## Written exercise
Continue the forum post about Michael Mann's The Keep from where it stops.

## Page excerpt

It Came from My Instant Queue: The Keep

Topic started by Alex on Jan. 4, 2011. Last post by SteveRodgers 10 months, 1 week ago.
Post by Alex (325 posts) See mini bio
Staff

One of my favorite things that's been happening on Netflix of late is the company's streamable curation of weird, off-the-beaten-path films that don't even have proper DVD releases in North America. Case in point: Michael Mann's "lost" 1983 horror thriller, The Keep.
 
Did you even know this movie existed? I sure as hell didn't. It was released prior to Mann's days working on Miami Vice, before he'd really made a major name for himself, and by every conceivable measure, it was a colossal failure. It made little in the way of money, was critically panned, and even the writer of the novel on which it is based, F. Paul Wilson, described it as "incomprehensible." 
 
I'd agree with that assessment. However, incomprehensible as it may be, The Keep is one of the most fascinating failures I've watched in a good long while. There are myriad pieces of a great horror movie scattered throughout this film, and just as many confusing, bizarre elements that feel half-finished, completely unfinished, or inexplicably inserted. This whole movie feels like a gigantic push-pull between Mann and Paramount Pictures, and the resulting movie is simply bizarre.

## Information provided
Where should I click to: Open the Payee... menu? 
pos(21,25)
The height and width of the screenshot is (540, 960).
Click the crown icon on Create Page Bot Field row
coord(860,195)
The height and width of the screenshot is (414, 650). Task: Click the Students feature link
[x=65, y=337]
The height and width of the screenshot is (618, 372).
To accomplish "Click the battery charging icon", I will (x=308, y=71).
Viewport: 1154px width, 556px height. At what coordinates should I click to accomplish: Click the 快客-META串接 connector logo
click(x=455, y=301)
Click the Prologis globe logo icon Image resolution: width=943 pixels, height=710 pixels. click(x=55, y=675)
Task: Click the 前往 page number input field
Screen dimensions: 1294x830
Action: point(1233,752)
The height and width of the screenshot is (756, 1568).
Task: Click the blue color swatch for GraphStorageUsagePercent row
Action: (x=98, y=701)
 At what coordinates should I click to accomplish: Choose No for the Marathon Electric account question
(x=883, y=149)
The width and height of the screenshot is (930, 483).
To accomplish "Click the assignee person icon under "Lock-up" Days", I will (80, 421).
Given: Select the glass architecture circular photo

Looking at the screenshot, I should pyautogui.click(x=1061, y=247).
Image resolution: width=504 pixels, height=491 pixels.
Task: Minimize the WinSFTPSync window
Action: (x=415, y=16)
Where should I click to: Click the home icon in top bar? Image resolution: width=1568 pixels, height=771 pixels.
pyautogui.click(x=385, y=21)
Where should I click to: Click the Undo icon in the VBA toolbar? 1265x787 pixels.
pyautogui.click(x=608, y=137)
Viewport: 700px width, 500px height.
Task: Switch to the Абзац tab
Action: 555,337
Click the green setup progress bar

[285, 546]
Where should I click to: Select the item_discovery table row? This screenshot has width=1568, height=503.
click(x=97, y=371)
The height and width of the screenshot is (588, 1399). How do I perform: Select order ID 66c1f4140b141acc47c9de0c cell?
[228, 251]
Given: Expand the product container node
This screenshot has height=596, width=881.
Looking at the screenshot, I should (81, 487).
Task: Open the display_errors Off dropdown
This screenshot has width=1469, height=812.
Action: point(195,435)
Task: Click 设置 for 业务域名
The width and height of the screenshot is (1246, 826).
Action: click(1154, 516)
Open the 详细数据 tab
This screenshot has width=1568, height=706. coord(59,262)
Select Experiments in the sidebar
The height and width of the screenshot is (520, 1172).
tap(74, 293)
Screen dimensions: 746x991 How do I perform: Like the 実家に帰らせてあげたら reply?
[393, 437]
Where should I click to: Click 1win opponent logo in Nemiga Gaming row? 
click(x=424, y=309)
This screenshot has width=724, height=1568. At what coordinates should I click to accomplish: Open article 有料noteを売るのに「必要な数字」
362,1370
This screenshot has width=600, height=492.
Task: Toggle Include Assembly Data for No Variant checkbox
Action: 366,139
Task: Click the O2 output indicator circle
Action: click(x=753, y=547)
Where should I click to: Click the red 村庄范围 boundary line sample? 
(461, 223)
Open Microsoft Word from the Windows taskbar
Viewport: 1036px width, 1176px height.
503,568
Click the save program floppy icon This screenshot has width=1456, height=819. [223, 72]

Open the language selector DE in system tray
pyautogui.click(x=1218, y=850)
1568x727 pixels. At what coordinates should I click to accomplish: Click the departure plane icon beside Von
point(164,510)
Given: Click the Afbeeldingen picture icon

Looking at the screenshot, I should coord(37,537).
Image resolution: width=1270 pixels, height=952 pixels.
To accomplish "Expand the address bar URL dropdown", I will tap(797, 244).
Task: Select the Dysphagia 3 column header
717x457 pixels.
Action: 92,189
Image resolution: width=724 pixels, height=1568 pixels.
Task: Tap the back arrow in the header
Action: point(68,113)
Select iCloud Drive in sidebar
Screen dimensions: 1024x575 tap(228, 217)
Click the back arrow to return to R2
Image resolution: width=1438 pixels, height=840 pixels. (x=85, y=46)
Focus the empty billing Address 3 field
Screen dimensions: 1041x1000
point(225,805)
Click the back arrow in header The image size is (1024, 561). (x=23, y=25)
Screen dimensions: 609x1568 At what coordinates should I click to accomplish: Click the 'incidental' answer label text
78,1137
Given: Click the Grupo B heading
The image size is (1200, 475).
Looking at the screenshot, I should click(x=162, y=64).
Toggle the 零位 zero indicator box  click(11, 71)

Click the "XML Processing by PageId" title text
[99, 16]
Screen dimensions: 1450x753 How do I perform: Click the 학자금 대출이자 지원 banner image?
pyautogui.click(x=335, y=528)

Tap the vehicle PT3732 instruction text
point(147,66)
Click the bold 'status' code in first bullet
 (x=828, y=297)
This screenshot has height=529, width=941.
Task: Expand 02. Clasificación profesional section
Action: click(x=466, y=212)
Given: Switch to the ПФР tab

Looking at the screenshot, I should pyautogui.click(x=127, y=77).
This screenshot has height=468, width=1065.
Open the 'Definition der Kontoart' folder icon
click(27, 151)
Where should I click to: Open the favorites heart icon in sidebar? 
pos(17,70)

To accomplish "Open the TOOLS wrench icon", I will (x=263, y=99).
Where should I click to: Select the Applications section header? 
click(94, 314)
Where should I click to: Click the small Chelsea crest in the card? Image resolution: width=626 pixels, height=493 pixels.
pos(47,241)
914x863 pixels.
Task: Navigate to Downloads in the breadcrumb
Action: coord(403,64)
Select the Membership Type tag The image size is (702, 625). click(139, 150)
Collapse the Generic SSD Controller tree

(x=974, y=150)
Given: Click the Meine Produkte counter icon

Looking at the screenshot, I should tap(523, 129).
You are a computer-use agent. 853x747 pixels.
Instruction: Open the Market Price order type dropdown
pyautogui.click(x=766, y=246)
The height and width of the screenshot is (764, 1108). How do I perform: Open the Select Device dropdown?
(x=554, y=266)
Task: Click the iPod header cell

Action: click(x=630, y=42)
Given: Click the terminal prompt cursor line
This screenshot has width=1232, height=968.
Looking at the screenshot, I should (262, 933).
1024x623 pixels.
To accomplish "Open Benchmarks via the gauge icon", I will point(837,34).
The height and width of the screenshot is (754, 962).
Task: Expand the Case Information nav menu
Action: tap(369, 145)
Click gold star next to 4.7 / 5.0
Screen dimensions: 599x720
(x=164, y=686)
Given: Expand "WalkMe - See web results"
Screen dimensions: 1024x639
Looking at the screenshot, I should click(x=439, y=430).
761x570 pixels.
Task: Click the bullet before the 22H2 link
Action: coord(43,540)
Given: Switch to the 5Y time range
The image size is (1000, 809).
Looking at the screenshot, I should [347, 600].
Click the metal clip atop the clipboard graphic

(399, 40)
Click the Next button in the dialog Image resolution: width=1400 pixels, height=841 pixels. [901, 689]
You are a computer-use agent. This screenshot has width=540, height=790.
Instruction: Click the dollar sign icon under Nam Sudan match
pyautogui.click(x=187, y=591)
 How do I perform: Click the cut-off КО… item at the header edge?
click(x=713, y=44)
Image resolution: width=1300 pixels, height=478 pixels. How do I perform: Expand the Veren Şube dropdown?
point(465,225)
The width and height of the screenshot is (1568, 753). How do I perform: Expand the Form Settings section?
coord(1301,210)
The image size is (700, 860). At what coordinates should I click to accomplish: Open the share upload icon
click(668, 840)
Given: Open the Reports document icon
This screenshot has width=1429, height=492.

## Solved problem
 
The Keep's premise is an immediately intriguing one. Set during World War II in a remote Romanian village, the story is initially told from the perspective of a German commander played by the terribly underrated Jurgen Prochnow. His unit has been assigned to station themselves in this village, and guard the ancient, not-at-all-foreboding keep (a sort of castle, built into the wall of a mountain) that sits near it. The caretaker (an appropriately creepy William Morgan Sheppard) warns the soldiers not to sleep inside the keep, and flips the hell out when the soldiers start picking at the nickel-plated crosses that line the walls of the place. Seems like a good time for some kind of ancient evil to be unleashed, yeah?
 
That ancient evil comes in the form of Molasar, a monster that looks like a cross between a Golem and Brock Lesnar. Initially existing in cloud form, he begins picking off Prochnow's soldiers one by one each night. Prochnow knows things aren't right, and requests a reassignment for his unit to another village. Instead, suspecting partisan activity, the Germans send in a special forces unit to "deal" with the villagers, one commanded by a very young and very insidious looking Gabriel Byrne. In a typical horror movie, this is where the monster vs. Nazis stuff would just continue to normally escalate until nearly everyone's dead, and Prochnow finds some connection between the evil at work here and the Nazis he works for, thus giving him the full moral turnaround. Let me make it abundantly clear that this is NOT a typical horror movie.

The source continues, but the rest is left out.